(Stored items from a collection)
------------------------------------

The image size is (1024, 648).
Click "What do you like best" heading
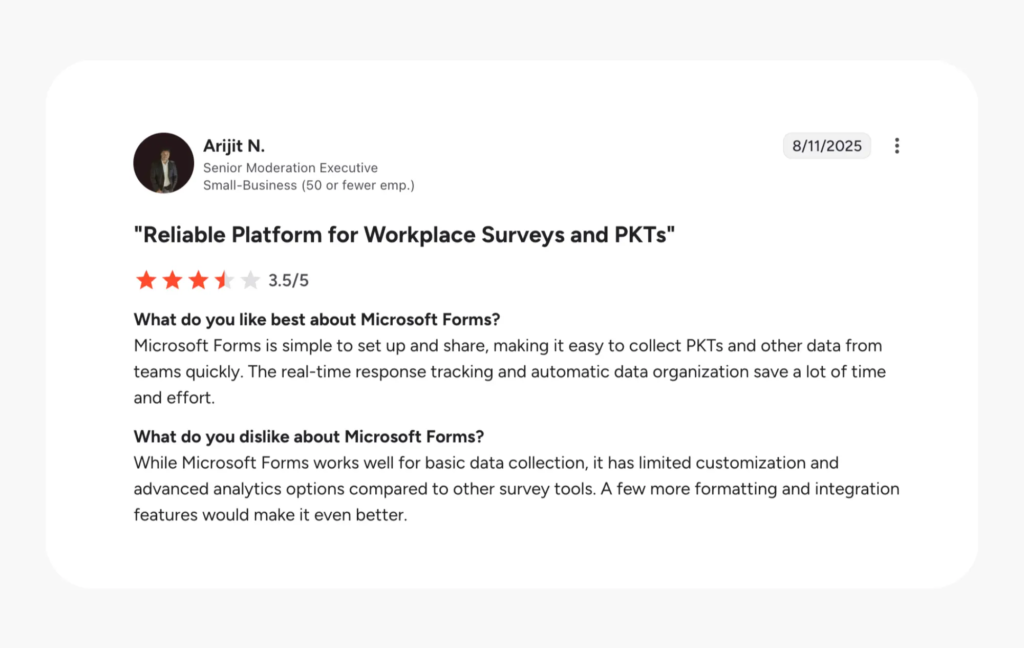(x=317, y=320)
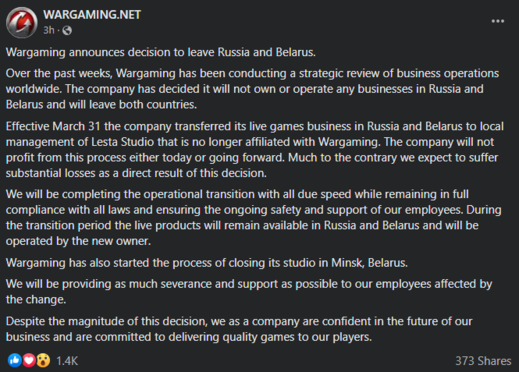Click the 'Effective March 31' date text
The width and height of the screenshot is (519, 372).
pos(53,126)
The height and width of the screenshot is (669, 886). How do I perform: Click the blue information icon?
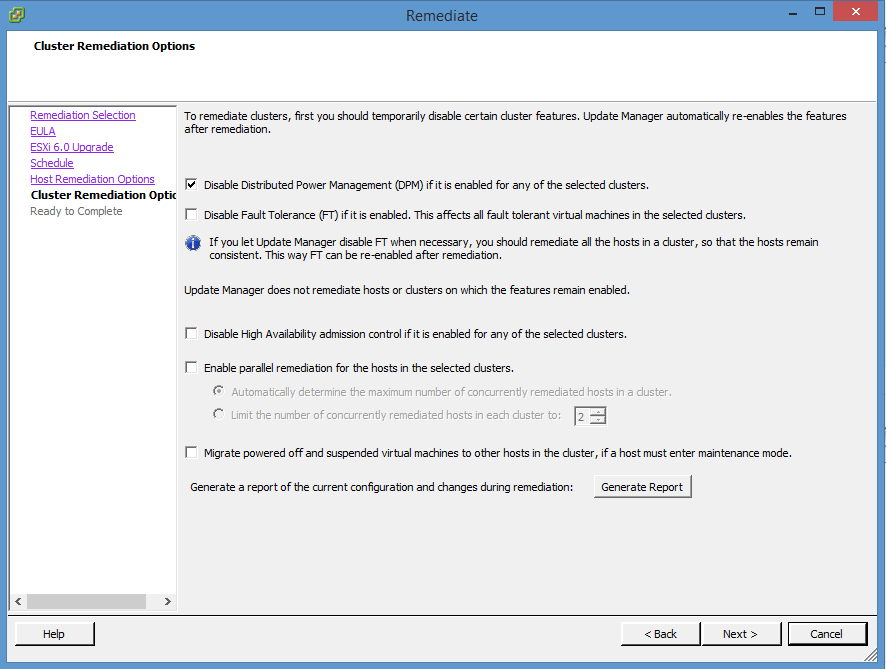pyautogui.click(x=194, y=243)
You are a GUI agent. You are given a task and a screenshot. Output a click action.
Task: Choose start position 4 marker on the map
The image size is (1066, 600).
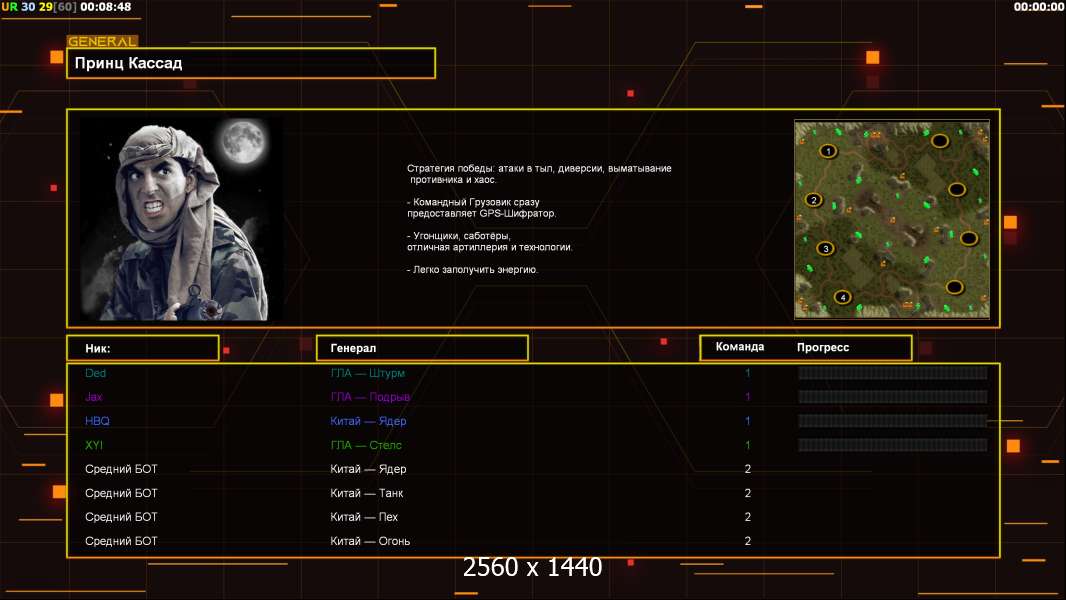coord(842,297)
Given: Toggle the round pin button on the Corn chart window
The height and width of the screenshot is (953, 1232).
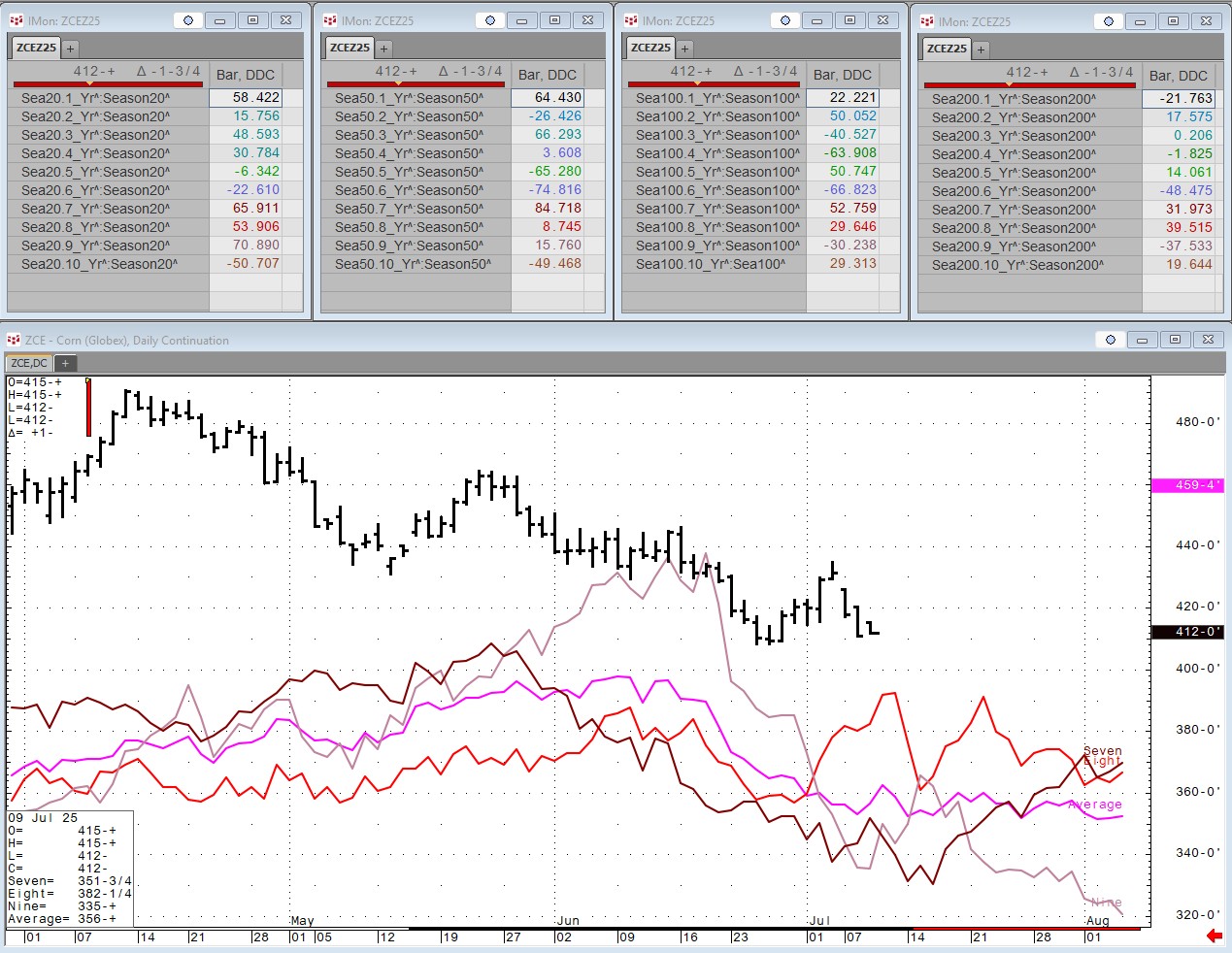Looking at the screenshot, I should 1111,340.
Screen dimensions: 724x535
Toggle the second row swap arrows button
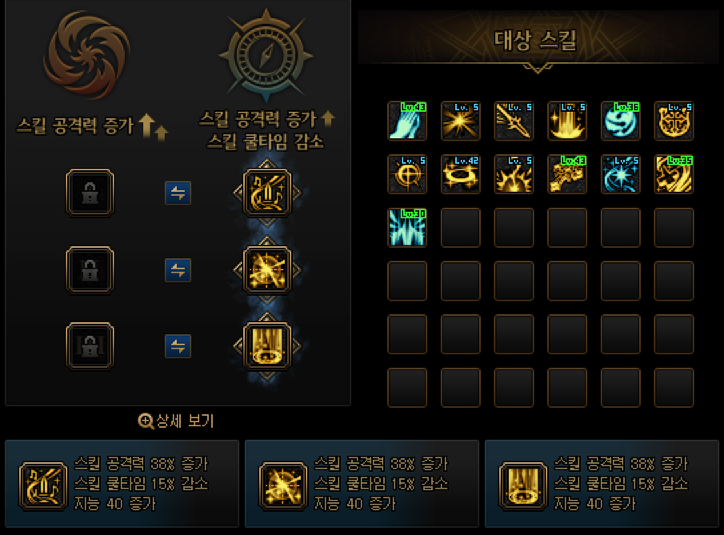pos(178,270)
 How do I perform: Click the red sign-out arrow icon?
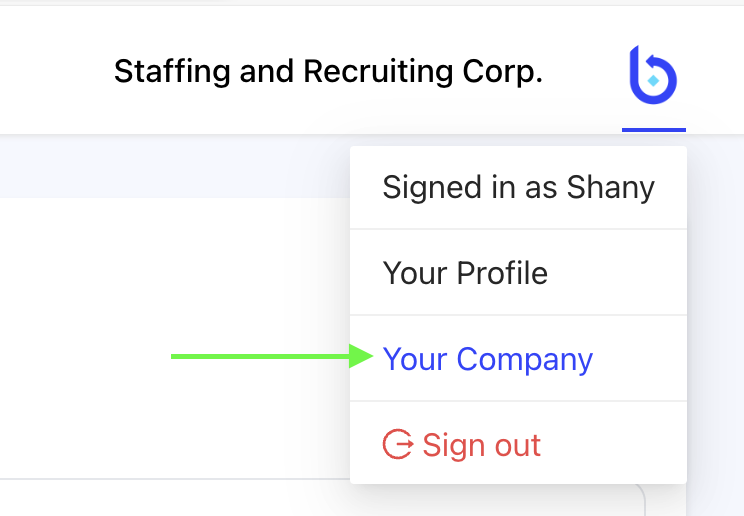click(x=397, y=445)
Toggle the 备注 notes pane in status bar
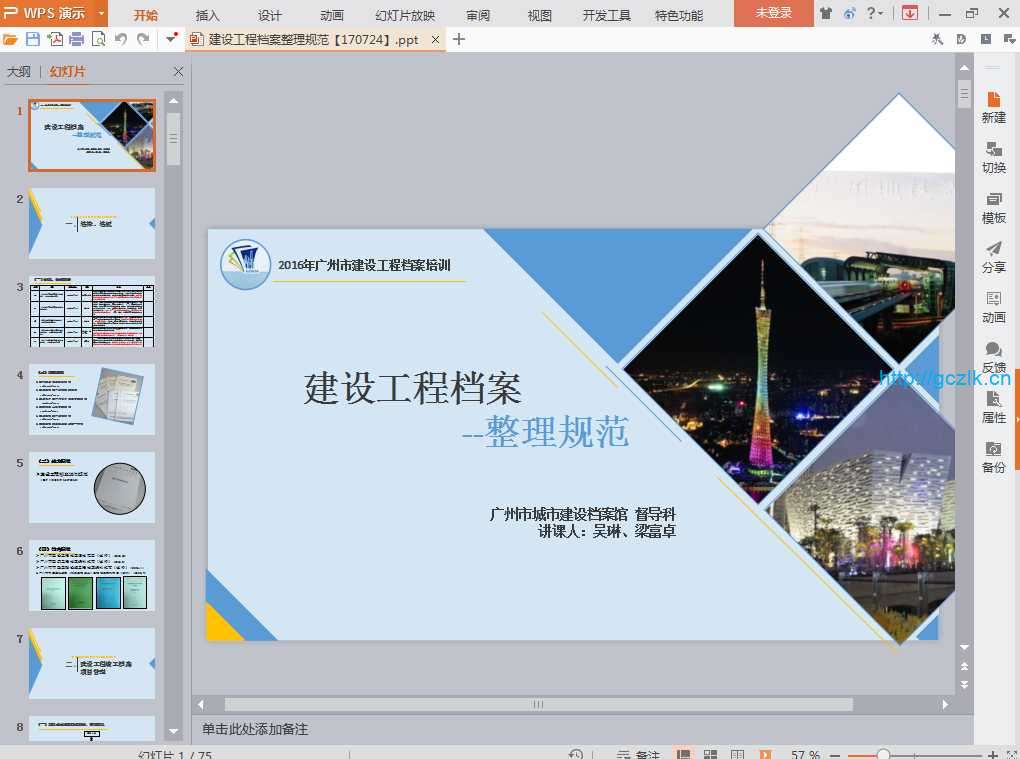 (x=636, y=754)
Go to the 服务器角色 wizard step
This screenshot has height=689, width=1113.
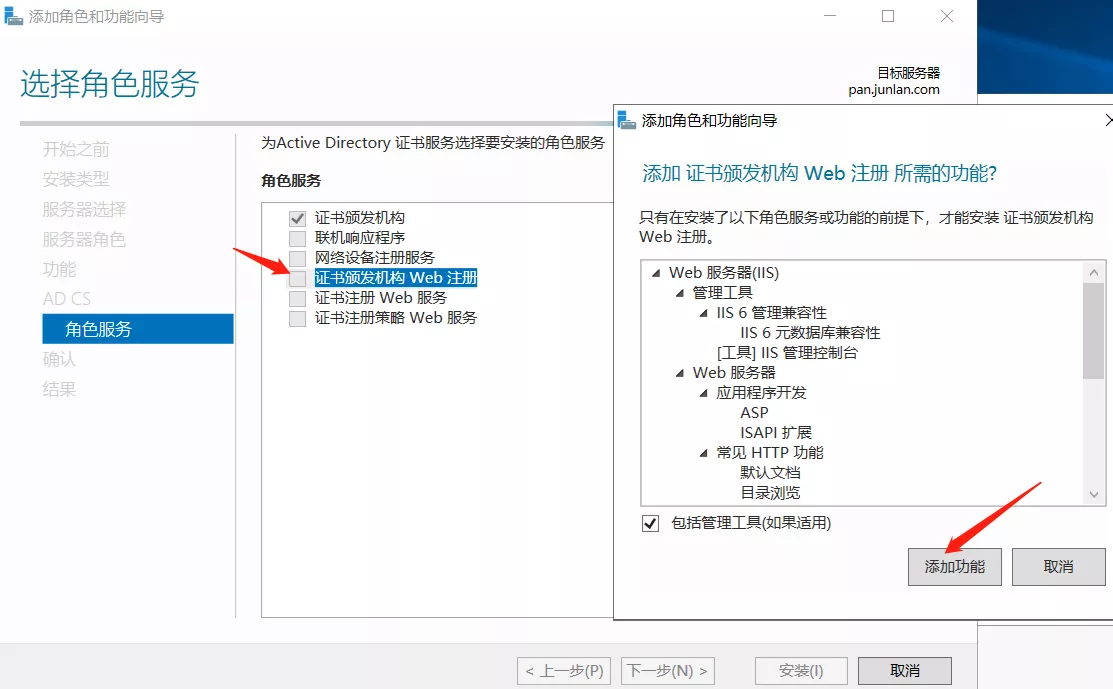[84, 239]
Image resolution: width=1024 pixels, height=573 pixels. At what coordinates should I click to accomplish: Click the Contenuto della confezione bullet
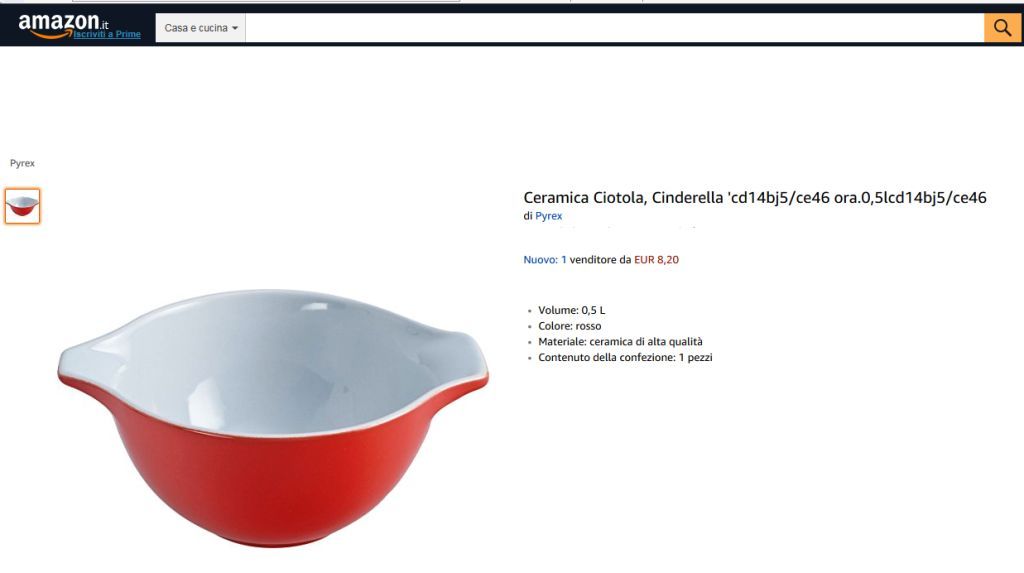[x=625, y=357]
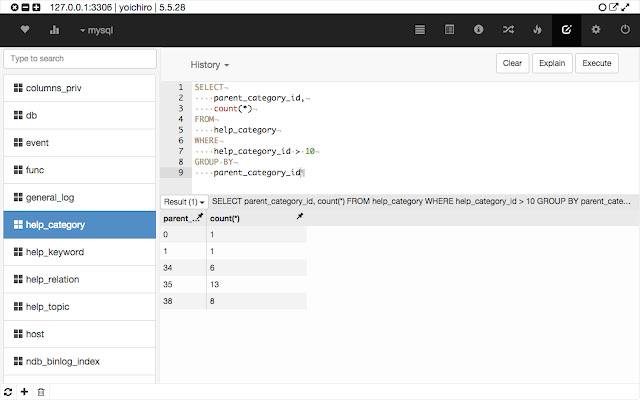The width and height of the screenshot is (640, 400).
Task: Open the info panel icon
Action: tap(479, 30)
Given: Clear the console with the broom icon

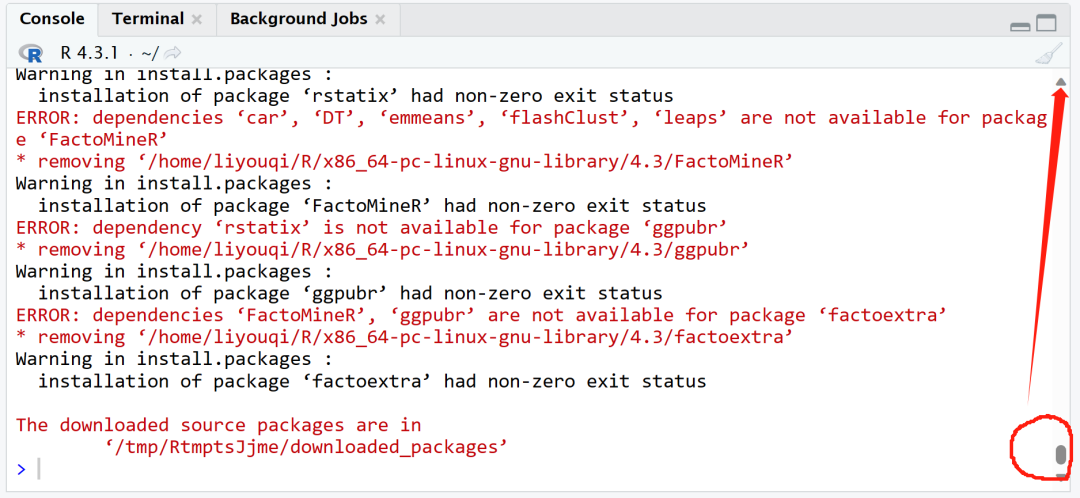Looking at the screenshot, I should tap(1047, 53).
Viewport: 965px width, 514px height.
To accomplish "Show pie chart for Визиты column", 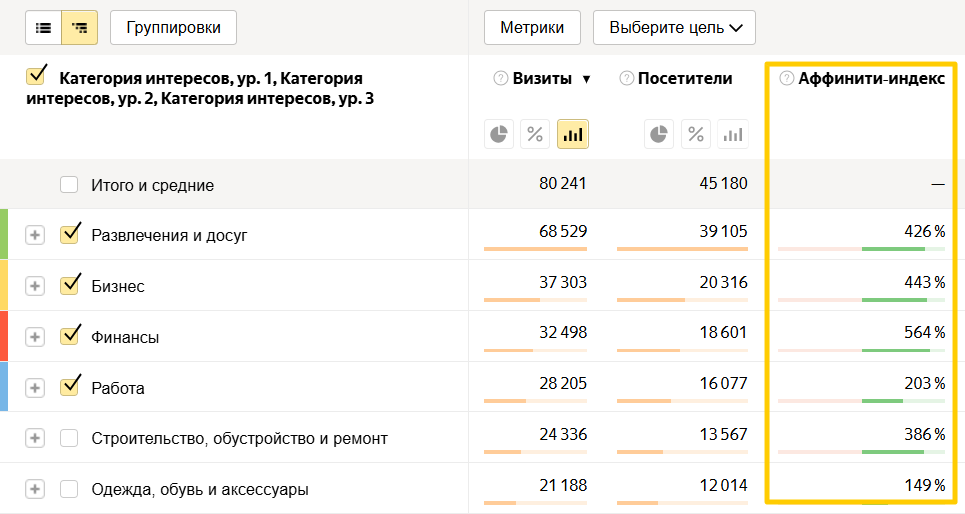I will point(500,134).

------------------------------------

EXERCISE BRIEF
Now transcribe the lines above exactly, starting at the line containing "Given: Toggle the" and ending at the line containing "Go to the 服务器角色 wizard step", both lines included, pictures excluded.

WORKED SOLUTION
Given: Toggle the round pin button on the Corn chart window
The height and width of the screenshot is (953, 1232).
Looking at the screenshot, I should 1111,340.
Screen dimensions: 724x535
Toggle the second row swap arrows button
pos(178,270)
 How do I perform: Click the red sign-out arrow icon?
click(x=397, y=445)
Toggle the 备注 notes pane in status bar
 (x=636, y=754)
Go to the 服务器角色 wizard step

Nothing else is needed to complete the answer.